Data lines start
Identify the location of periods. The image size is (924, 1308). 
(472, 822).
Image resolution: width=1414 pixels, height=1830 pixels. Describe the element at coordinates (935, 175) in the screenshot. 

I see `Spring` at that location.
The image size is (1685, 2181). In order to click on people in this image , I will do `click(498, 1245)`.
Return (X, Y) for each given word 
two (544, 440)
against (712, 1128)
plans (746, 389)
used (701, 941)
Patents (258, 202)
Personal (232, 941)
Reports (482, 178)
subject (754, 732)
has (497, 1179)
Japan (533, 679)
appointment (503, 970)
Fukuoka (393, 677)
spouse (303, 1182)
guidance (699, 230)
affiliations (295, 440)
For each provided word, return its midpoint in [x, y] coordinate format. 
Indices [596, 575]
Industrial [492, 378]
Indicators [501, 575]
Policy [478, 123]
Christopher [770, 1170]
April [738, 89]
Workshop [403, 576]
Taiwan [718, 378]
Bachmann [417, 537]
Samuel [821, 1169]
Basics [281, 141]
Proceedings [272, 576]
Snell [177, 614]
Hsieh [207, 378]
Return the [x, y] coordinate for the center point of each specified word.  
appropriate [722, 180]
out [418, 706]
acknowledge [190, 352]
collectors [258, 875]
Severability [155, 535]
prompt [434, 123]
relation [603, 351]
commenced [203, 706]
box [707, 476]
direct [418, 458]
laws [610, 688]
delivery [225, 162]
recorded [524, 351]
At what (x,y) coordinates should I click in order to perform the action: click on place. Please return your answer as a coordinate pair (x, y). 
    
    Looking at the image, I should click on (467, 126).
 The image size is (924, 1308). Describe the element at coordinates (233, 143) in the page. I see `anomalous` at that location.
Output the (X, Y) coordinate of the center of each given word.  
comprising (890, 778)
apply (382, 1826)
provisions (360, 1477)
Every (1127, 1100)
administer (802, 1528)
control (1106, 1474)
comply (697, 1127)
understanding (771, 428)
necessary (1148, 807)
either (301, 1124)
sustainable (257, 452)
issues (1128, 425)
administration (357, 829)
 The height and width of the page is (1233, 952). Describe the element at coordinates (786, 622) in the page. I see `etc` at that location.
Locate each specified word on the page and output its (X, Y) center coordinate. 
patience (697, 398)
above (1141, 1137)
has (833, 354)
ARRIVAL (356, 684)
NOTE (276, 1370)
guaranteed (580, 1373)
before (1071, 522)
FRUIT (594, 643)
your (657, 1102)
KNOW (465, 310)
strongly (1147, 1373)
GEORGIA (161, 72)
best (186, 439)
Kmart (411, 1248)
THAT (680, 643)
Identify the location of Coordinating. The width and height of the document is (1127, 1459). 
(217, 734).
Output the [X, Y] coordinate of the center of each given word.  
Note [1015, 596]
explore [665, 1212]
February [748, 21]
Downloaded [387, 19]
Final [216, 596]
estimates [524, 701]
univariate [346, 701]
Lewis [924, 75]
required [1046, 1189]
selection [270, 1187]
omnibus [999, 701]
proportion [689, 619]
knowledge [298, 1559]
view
Data lines end
→ Exercise brief: Extract the lines from the one containing "Image resolution: width=1414" through the one containing "April [738, 89]", inclusive, and reproduce them verbatim.

→ Written answer:
Image resolution: width=1414 pixels, height=1830 pixels. Describe the element at coordinates (935, 175) in the screenshot. 

I see `Spring` at that location.
The image size is (1685, 2181). In order to click on people in this image , I will do `click(498, 1245)`.
Return (X, Y) for each given word 
two (544, 440)
against (712, 1128)
plans (746, 389)
used (701, 941)
Patents (258, 202)
Personal (232, 941)
Reports (482, 178)
subject (754, 732)
has (497, 1179)
Japan (533, 679)
appointment (503, 970)
Fukuoka (393, 677)
spouse (303, 1182)
guidance (699, 230)
affiliations (295, 440)
For each provided word, return its midpoint in [x, y] coordinate format. 
Indices [596, 575]
Industrial [492, 378]
Indicators [501, 575]
Policy [478, 123]
Christopher [770, 1170]
April [738, 89]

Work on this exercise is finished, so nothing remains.